[Available records Boundary: Start]
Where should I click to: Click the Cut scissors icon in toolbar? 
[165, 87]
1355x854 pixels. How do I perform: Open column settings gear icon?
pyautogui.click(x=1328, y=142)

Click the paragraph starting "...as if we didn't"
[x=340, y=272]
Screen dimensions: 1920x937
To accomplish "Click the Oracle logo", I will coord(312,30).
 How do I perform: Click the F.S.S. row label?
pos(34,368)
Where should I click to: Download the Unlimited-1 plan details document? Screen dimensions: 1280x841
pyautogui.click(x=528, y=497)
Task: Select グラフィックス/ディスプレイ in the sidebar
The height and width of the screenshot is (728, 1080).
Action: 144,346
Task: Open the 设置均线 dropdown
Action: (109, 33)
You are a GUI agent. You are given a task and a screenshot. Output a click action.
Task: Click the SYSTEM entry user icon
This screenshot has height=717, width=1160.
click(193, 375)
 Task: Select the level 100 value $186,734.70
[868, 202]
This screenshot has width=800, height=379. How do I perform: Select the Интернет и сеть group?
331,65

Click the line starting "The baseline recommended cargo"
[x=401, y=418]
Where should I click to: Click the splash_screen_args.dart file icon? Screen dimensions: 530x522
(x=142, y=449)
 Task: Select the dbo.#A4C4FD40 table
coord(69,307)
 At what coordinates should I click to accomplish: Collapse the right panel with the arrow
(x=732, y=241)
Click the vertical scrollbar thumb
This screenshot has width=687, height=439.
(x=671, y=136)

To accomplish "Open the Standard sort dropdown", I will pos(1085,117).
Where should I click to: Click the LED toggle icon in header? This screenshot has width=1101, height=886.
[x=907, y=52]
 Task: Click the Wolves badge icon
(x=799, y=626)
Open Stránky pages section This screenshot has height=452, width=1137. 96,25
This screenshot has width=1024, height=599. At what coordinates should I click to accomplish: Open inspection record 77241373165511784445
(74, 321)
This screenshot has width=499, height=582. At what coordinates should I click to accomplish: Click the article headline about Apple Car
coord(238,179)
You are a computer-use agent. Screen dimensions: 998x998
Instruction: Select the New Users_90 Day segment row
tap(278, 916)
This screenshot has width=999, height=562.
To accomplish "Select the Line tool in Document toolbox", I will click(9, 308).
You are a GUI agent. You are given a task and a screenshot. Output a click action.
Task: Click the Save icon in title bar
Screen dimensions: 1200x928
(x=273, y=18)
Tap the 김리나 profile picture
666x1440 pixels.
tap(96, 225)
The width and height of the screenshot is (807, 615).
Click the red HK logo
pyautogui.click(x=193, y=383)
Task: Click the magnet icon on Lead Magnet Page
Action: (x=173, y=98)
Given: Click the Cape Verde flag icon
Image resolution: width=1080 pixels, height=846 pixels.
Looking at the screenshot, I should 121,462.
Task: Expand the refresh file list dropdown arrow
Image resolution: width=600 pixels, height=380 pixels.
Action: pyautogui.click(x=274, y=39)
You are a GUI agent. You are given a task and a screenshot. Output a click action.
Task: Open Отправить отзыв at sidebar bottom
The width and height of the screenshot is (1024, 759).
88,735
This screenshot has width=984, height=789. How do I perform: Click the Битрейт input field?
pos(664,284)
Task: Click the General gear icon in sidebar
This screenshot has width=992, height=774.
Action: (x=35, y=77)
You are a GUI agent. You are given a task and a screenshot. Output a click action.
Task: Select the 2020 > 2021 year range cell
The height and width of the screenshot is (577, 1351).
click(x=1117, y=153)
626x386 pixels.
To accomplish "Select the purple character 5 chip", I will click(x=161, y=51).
[Available records Boundary: End]
• [Instructions to follow] Return only what runs from the line containing "This screenshot has width=992, height=774." to the last line of the records above, both ends included, exactly as written.

• [Answer for the task]
This screenshot has width=992, height=774.
Action: (x=35, y=77)
You are a GUI agent. You are given a task and a screenshot. Output a click action.
Task: Select the 2020 > 2021 year range cell
The height and width of the screenshot is (577, 1351).
click(x=1117, y=153)
626x386 pixels.
To accomplish "Select the purple character 5 chip", I will click(x=161, y=51).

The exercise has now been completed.